A resposta do tecnocrata é dizer que falta encontrar a solução certa e que, até isso acontecer, é um absurdo tentar justificar democraticamente o que se vai fazendo. Já viu se a cada momento tivéssemos de ir perguntar ao povo?

Esta resposta tem, no entanto, um grave defeito. Toma a economia como algo que acontece em abstrato, absolutamente extraído do mundo dos cidadãos, das motivações das pessoas comuns.

Mas acontece que a economia acontece no reino das pessoas, das suas motivações, e da clareza com que vêem o caminho à sua frente. E, nas sociedades democráticas, a motivação das pessoas e a legibilidade da ação coletiva aumenta muitíssimo quando as escolhas são claras e as pessoas sentem que participaram nelas. A externalidade económica positiva de uma política feita com as preocupações das pessoas em mente, e trazendo o contributo delas desde o início, é inestimável.

Podem dizer-me que a China não é democrática e que tem uma economia de sucesso. Pois é, mas a Europa nem sequer tem uma economia de sucesso, pelo que a motivação das pessoas não passará por aí — e também não passará pela política, onde as pessoas não são sequer ouvidas.

Podem dizer-me que ao nível nacional temos democracia. Pois é, mas ao nível nacional não resolvemos problema económico nenhum.

A escala onde se cruza o problema e a solução é a europeia, mas a União Europeia é um clube de democracias — não uma democracia. Num clube, as obsessões de dois ou três dos membros mais poderosos levam a melhor sobre os interesses dos outros membros. Numa democracia, o estímulo dado por 500 milhões, legitimando uma política, lançaria a recuperação.

[A propósito destas reflexões: fundei um blogue chamado The Lisboners, com colegas verdes, socialistas e liberais do Parlamento Europeu. Parece incrível, mas é o primeiro fórum multipartidário e pan-europeu na internet, para um público internacional. Espero que gostem e participem em www.thelisboners.eu]

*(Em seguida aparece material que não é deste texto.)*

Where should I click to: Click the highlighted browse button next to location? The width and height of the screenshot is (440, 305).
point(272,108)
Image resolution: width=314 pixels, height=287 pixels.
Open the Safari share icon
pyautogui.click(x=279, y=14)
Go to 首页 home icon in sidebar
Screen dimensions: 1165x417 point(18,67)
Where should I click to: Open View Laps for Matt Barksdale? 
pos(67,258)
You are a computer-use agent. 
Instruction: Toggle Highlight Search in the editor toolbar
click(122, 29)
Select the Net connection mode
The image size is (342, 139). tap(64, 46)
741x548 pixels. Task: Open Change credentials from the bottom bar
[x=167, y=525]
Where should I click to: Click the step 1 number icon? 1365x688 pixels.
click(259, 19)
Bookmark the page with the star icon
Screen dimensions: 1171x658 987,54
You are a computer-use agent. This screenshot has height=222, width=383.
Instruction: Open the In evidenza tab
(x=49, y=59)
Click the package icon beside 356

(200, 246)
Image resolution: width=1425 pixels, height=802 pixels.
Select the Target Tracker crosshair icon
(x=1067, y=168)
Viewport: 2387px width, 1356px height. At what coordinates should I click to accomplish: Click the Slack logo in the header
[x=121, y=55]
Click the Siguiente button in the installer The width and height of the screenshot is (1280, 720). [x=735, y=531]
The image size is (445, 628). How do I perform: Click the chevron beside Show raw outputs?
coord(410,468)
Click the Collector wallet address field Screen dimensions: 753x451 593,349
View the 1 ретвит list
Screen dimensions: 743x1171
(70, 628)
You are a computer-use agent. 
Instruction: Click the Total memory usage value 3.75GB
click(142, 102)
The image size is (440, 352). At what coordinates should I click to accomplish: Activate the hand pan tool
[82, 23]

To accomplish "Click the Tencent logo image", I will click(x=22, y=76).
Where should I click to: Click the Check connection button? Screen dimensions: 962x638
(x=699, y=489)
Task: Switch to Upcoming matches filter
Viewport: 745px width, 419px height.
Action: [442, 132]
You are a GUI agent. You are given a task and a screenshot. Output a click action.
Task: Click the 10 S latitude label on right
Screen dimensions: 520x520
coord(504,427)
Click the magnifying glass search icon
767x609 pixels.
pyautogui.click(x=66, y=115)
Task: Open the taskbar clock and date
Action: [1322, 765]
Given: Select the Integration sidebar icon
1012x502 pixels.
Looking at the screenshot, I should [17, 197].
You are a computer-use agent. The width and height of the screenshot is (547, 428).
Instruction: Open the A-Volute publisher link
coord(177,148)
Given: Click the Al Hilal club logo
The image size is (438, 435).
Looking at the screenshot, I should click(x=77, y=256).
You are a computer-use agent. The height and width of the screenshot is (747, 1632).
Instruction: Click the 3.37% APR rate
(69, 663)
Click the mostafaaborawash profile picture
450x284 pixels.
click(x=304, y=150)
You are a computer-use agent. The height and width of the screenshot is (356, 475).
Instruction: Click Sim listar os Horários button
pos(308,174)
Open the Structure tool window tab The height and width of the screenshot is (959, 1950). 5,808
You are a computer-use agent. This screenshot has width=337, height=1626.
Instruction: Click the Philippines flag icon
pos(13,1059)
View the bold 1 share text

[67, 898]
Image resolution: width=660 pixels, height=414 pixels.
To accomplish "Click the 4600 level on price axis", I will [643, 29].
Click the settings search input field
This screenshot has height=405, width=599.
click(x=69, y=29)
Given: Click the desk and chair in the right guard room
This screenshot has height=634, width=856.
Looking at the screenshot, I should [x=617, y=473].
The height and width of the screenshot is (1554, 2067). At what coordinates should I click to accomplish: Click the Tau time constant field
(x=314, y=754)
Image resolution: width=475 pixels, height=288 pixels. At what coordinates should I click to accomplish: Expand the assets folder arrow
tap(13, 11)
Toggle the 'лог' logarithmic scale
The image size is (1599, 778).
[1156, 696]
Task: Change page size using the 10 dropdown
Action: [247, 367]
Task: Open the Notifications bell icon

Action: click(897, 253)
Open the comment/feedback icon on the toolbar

5 thoughts to “Será a democracia importante?

  • Giulia

    Caro Amigo/Amig@,

    Livros existem para aventurarem-se de mão em mão, enchendo olhos e mentes, traspassando mundos vários, continentes distantes, até mesmo galáxias perdidas deste infinito Universo, sem respeitar nem mesmo as fronteiras do senhor Tempo.

    É com base neste espírito que Lisboa acaba de ganhar um novo Alfarrábio on-line. É o http://www.livrilusao.com, que vende livros usados e novos.

    No entanto, não queremos ser apenas um alfarrábio a mais. Para além de comprarmos, vendermos e trocarmos livros, buscamos também interagir com todos que queiram trocar ideias connosco sobre livros, artes em geral e tudo o mais relacionado com Cultura.

    Convidamos-te a visitar a nossa página e, se achar interessante, ajudar a divulgá-la, repassando esta mensagem para a sua lista de emails.
    Vamos dar continuidade à aventura dos livros!

    José Silva,
    Livrilusão

  • Ativo

    a união europeia é uma manta de retalhos democrática. os eua já se aperceberam bem dessa fragilidade e estão a usá-la para enfraquecer a economia. esperemos que seja um alerta.

  • João

    Lendo o Público de hoje (Sarkozy x Merkel) pergunto ao Rui se participa na escolha de imagens que ilustram as crónicas.

  • O Exilado

    Sobrestimar as capacidades do dito povo pode fazer maravilhas pelo ego colectivo e dar uns votos mas pouco mais adianta. As pessoas podem ter opiniões mas daí a serem justificadas vai uma diferença.

    Isto para não falar que a UE não é um clube de democracias propriamente. Pode existir esse requisito formal mas o esforço que é despendido para assegurar essa realidade é zero. E é zero porque na realidade não é esse o objectivo. A UE é um bloco comercial que começa a ser vergado aos interesses da Europa Central como aliás parece ter sido sempre o objectivo. Os estados à volta servem várias funções: zona tampão, campo de experimentação, mercados escancarados, sítios para passar férias, etc. Nunca existiu igualdade de facto entre os estados membros nem vai jamais existir à medida que o tal centro europeu está a destruir os seus próprios aliados.

  • Rui Tavares

    Não, caro João, não sou eu que escolho as fotos, e a maior parte das vezes nem as chego a ver porque não leio a edição em papel.